Visiting Cuba as an American will become even more difficult starting tomorrow.
Different philosophies on Cuba
In 2015, President Obama lifted many restrictions in place between the US and Cuba, which eventually led to US airlines being able to add commercial flights between the two countries for the first time in decades.
For a moment it looked like Cuba would become a new tourist hotspot for Americans, though as anyone who has visited can attest to, they weren’t really set up to handle the influx of American tourism.
When Trump took office, he took a very different approach towards Cuba than Obama did, and he has been increasing restrictions on travel to Cuba.
How visiting Cuba works
Officially Americans haven’t been able to visit Cuba as tourists, even under Obama. Rather the US operated under a “wink wink nudge nudge” system. Basically you had to select one of about a dozen reasons for visiting Cuba, ranging from “support of the Cuban people” to “people-to-people interactions.”
I suspect a lot of people have been comfortable with that precisely because the spirit of the policy seemed to be to open up Cuba.
When you traveled to Cuba you were asked at check-in for which reason you were visiting, but that was about it. So while there was technically a list of things you should do, I’d guess that a vast majority of people didn’t necessarily follow them too closely.
New restrictions on Cuba travel
Trump has been adding restrictions on Cuba travel, and is now adding yet another restriction.
As of June 5, 2019, the US is banning group people-to-people travel to Cuba, which has been one of the most popular ways people have traveled to Cuba. This means that those who completed at least one travel-related transaction (like booking a flight) will be grandfathered under the old rules, while starting tomorrow the new rules will apply.
As the Treasury Secretary describes the motivation for these changes:
“Cuba continues to play a destabilizing role in the Western Hemisphere, providing a communist foothold in the region and propping up U.S. adversaries in places like Venezuela and Nicaragua by fomenting instability, undermining the rule of law, and suppressing democratic processes. This Administration has made a strategic decision to reverse the loosening of sanctions and other restrictions on the Cuban regime. These actions will help to keep U.S. dollars out of the hands of Cuban military, intelligence, and security services.”
With these changes, cruise ships from the US will be banned from visiting Cuba, and organized tour groups that license US citizens to travel to Cuba will also be stopped.
This shouldn’t come as much of a surprise, given that we’ve seen more and more policies implemented that restrict travel to Cuba. This is yet another policy change, though is especially significant, since this is the policy under which many people traveled to Cuba.

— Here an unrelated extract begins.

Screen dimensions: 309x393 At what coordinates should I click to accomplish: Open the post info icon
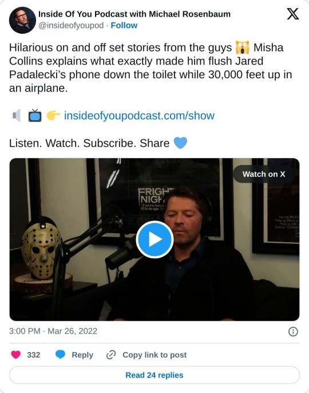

The one thing that confuses me is why the US is cutting Cuba travel little by little. I’m not saying I agree with their policy, but if they’re going to try to prevent people from traveling to Cuba, then why not add all of these restrictions at once?
Frankly I’m surprised we haven’t seen more US airlines cut flights to Cuba, and I have to wonder if they’ll do so soon, as the number of US visitors to Cuba continues to decrease.